━━━ Items
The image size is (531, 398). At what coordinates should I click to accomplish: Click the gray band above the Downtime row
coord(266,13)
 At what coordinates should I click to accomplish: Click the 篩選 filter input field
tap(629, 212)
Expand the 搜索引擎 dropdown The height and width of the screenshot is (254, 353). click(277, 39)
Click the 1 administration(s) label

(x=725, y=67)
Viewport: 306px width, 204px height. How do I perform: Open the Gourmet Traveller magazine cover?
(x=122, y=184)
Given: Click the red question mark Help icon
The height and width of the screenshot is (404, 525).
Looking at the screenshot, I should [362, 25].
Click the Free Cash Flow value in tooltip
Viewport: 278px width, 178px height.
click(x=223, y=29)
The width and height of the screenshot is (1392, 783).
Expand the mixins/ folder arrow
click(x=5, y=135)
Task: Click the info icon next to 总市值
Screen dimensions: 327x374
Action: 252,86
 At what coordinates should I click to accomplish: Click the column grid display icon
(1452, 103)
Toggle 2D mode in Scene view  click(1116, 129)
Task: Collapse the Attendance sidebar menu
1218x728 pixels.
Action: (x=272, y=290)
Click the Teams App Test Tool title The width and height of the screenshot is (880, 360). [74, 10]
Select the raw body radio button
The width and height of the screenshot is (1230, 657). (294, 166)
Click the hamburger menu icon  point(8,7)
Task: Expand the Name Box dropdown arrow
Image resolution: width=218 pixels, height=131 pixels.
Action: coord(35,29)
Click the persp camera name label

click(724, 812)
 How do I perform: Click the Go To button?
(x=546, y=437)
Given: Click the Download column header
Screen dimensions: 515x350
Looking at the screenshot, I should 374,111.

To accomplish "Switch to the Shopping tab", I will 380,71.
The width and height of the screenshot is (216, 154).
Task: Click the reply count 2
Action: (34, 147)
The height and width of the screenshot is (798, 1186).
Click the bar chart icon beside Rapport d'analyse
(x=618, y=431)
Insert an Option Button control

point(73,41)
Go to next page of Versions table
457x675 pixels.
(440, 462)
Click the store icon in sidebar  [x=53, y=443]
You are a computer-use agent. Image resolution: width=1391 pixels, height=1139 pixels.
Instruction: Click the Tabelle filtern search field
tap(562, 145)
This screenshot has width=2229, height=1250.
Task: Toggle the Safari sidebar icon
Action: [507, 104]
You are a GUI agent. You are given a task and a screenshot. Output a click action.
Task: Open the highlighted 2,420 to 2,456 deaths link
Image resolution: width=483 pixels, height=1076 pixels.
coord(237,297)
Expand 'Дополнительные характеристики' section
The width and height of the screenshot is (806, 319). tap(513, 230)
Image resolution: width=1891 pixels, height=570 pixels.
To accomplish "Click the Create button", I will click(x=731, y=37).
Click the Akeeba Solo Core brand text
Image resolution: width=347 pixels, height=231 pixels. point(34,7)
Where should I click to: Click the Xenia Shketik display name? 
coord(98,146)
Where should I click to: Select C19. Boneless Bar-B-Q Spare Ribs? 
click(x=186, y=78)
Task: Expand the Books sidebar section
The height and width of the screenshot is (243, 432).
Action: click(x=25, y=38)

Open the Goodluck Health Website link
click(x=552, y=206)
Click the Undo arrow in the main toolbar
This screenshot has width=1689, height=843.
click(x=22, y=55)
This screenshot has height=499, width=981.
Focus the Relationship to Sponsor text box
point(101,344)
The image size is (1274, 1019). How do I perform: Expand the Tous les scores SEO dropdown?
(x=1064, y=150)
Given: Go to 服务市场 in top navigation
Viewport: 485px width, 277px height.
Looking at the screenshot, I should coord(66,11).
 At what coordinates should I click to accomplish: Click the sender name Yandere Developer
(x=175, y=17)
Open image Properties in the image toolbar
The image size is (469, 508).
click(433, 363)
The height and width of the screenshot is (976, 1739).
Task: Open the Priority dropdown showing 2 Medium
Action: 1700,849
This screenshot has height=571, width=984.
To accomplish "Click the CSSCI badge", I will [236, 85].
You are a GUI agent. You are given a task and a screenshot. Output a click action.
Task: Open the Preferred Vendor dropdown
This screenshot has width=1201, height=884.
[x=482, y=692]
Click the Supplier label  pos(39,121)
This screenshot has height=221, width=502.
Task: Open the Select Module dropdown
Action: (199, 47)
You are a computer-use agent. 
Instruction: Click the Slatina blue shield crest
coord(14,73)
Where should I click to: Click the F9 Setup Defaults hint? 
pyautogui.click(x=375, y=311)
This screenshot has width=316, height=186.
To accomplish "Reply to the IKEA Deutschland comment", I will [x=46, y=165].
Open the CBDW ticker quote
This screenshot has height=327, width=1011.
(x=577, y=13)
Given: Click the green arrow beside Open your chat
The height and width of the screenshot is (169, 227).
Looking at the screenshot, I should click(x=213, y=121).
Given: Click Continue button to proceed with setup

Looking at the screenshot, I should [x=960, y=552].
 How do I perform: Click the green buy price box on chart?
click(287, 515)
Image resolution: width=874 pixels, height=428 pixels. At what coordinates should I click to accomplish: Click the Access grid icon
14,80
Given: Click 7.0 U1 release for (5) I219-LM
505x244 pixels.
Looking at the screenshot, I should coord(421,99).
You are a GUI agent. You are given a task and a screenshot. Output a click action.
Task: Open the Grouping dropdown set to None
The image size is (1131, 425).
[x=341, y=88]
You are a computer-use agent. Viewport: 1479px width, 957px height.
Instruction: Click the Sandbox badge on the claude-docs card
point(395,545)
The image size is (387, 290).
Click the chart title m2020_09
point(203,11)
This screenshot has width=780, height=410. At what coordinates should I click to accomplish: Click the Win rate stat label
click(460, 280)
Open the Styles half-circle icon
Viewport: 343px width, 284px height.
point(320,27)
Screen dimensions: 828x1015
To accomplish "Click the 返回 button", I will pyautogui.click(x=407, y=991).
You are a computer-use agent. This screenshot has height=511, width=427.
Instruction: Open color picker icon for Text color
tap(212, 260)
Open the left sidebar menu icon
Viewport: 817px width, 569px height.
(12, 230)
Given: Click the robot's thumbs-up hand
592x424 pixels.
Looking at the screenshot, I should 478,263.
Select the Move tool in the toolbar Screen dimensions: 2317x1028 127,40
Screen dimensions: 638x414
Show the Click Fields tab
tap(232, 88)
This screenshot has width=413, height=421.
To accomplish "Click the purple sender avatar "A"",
━━━━━━
- _Short problem_
Format all of the entries above as a numbered list with one item per line, skipping any blank lines.

- _Reply_
1. The image size is (531, 398). At what coordinates should I click to accomplish: Click the gray band above the Downtime row
2. coord(266,13)
3.  At what coordinates should I click to accomplish: Click the 篩選 filter input field
4. tap(629, 212)
5. Expand the 搜索引擎 dropdown The height and width of the screenshot is (254, 353). click(277, 39)
6. Click the 1 administration(s) label
7. (x=725, y=67)
8. Viewport: 306px width, 204px height. How do I perform: Open the Gourmet Traveller magazine cover?
9. (x=122, y=184)
10. Given: Click the red question mark Help icon
11. The height and width of the screenshot is (404, 525).
12. Looking at the screenshot, I should [362, 25].
13. Click the Free Cash Flow value in tooltip
14. Viewport: 278px width, 178px height.
15. click(x=223, y=29)
16. The width and height of the screenshot is (1392, 783).
17. Expand the mixins/ folder arrow
18. click(x=5, y=135)
19. Task: Click the info icon next to 总市值
20. Screen dimensions: 327x374
21. Action: 252,86
22.  At what coordinates should I click to accomplish: Click the column grid display icon
23. (1452, 103)
24. Toggle 2D mode in Scene view  click(1116, 129)
25. Task: Collapse the Attendance sidebar menu
26. 1218x728 pixels.
27. Action: (x=272, y=290)
28. Click the Teams App Test Tool title The width and height of the screenshot is (880, 360). [74, 10]
29. Select the raw body radio button
30. The width and height of the screenshot is (1230, 657). (294, 166)
31. Click the hamburger menu icon  point(8,7)
32. Task: Expand the Name Box dropdown arrow
33. Image resolution: width=218 pixels, height=131 pixels.
34. Action: coord(35,29)
35. Click the persp camera name label
36. click(724, 812)
37.  How do I perform: Click the Go To button?
38. (x=546, y=437)
39. Given: Click the Download column header
40. Screen dimensions: 515x350
41. Looking at the screenshot, I should 374,111.
42. To accomplish "Switch to the Shopping tab", I will 380,71.
43. The width and height of the screenshot is (216, 154).
44. Task: Click the reply count 2
45. Action: (34, 147)
46. The height and width of the screenshot is (798, 1186).
47. Click the bar chart icon beside Rapport d'analyse
48. (x=618, y=431)
49. Insert an Option Button control
50. point(73,41)
51. Go to next page of Versions table
52. 457x675 pixels.
53. (440, 462)
54. Click the store icon in sidebar  [x=53, y=443]
55. You are a computer-use agent. Image resolution: width=1391 pixels, height=1139 pixels.
56. Instruction: Click the Tabelle filtern search field
57. tap(562, 145)
58. This screenshot has width=2229, height=1250.
59. Task: Toggle the Safari sidebar icon
60. Action: [507, 104]
61. You are a GUI agent. You are given a task and a screenshot. Output a click action.
62. Task: Open the highlighted 2,420 to 2,456 deaths link
63. Image resolution: width=483 pixels, height=1076 pixels.
64. coord(237,297)
65. Expand 'Дополнительные характеристики' section
66. The width and height of the screenshot is (806, 319). tap(513, 230)
67. Image resolution: width=1891 pixels, height=570 pixels.
68. To accomplish "Click the Create button", I will click(x=731, y=37).
69. Click the Akeeba Solo Core brand text
70. Image resolution: width=347 pixels, height=231 pixels. point(34,7)
71. Where should I click to: Click the Xenia Shketik display name? 
72. coord(98,146)
73. Where should I click to: Select C19. Boneless Bar-B-Q Spare Ribs? 
74. click(x=186, y=78)
75. Task: Expand the Books sidebar section
76. The height and width of the screenshot is (243, 432).
77. Action: click(x=25, y=38)
78. Open the Goodluck Health Website link
79. click(x=552, y=206)
80. Click the Undo arrow in the main toolbar
81. This screenshot has width=1689, height=843.
82. click(x=22, y=55)
83. This screenshot has height=499, width=981.
84. Focus the Relationship to Sponsor text box
85. point(101,344)
86. The image size is (1274, 1019). How do I perform: Expand the Tous les scores SEO dropdown?
87. (x=1064, y=150)
88. Given: Go to 服务市场 in top navigation
89. Viewport: 485px width, 277px height.
90. Looking at the screenshot, I should coord(66,11).
91.  At what coordinates should I click to accomplish: Click the sender name Yandere Developer
92. (x=175, y=17)
93. Open image Properties in the image toolbar
94. The image size is (469, 508).
95. click(433, 363)
96. The height and width of the screenshot is (976, 1739).
97. Task: Open the Priority dropdown showing 2 Medium
98. Action: 1700,849
99. This screenshot has height=571, width=984.
100. To accomplish "Click the CSSCI badge", I will [236, 85].
101. You are a GUI agent. You are given a task and a screenshot. Output a click action.
102. Task: Open the Preferred Vendor dropdown
103. This screenshot has width=1201, height=884.
104. [x=482, y=692]
105. Click the Supplier label  pos(39,121)
106. This screenshot has height=221, width=502.
107. Task: Open the Select Module dropdown
108. Action: (199, 47)
109. You are a computer-use agent. 
110. Instruction: Click the Slatina blue shield crest
111. coord(14,73)
112. Where should I click to: Click the F9 Setup Defaults hint? 
113. pyautogui.click(x=375, y=311)
114. This screenshot has width=316, height=186.
115. To accomplish "Reply to the IKEA Deutschland comment", I will [x=46, y=165].
116. Open the CBDW ticker quote
117. This screenshot has height=327, width=1011.
118. (x=577, y=13)
119. Given: Click the green arrow beside Open your chat
120. The height and width of the screenshot is (169, 227).
121. Looking at the screenshot, I should click(x=213, y=121).
122. Given: Click Continue button to proceed with setup
123. Looking at the screenshot, I should [x=960, y=552].
124.  How do I perform: Click the green buy price box on chart?
125. click(287, 515)
126. Image resolution: width=874 pixels, height=428 pixels. At what coordinates should I click to accomplish: Click the Access grid icon
127. 14,80
128. Given: Click 7.0 U1 release for (5) I219-LM
129. 505x244 pixels.
130. Looking at the screenshot, I should coord(421,99).
131. You are a GUI agent. You are given a task and a screenshot. Output a click action.
132. Task: Open the Grouping dropdown set to None
133. The image size is (1131, 425).
134. [x=341, y=88]
135. You are a computer-use agent. Viewport: 1479px width, 957px height.
136. Instruction: Click the Sandbox badge on the claude-docs card
137. point(395,545)
138. The image size is (387, 290).
139. Click the chart title m2020_09
140. point(203,11)
141. This screenshot has width=780, height=410. At what coordinates should I click to accomplish: Click the Win rate stat label
142. click(460, 280)
143. Open the Styles half-circle icon
144. Viewport: 343px width, 284px height.
145. point(320,27)
146. Screen dimensions: 828x1015
147. To accomplish "Click the 返回 button", I will pyautogui.click(x=407, y=991).
148. You are a computer-use agent. This screenshot has height=511, width=427.
149. Instruction: Open color picker icon for Text color
150. tap(212, 260)
151. Open the left sidebar menu icon
152. Viewport: 817px width, 569px height.
153. (12, 230)
154. Given: Click the robot's thumbs-up hand
155. 592x424 pixels.
156. Looking at the screenshot, I should 478,263.
157. Select the Move tool in the toolbar Screen dimensions: 2317x1028 127,40
158. Screen dimensions: 638x414
159. Show the Click Fields tab
160. tap(232, 88)
161. This screenshot has width=413, height=421.
162. To accomplish "Click the purple sender avatar "A"",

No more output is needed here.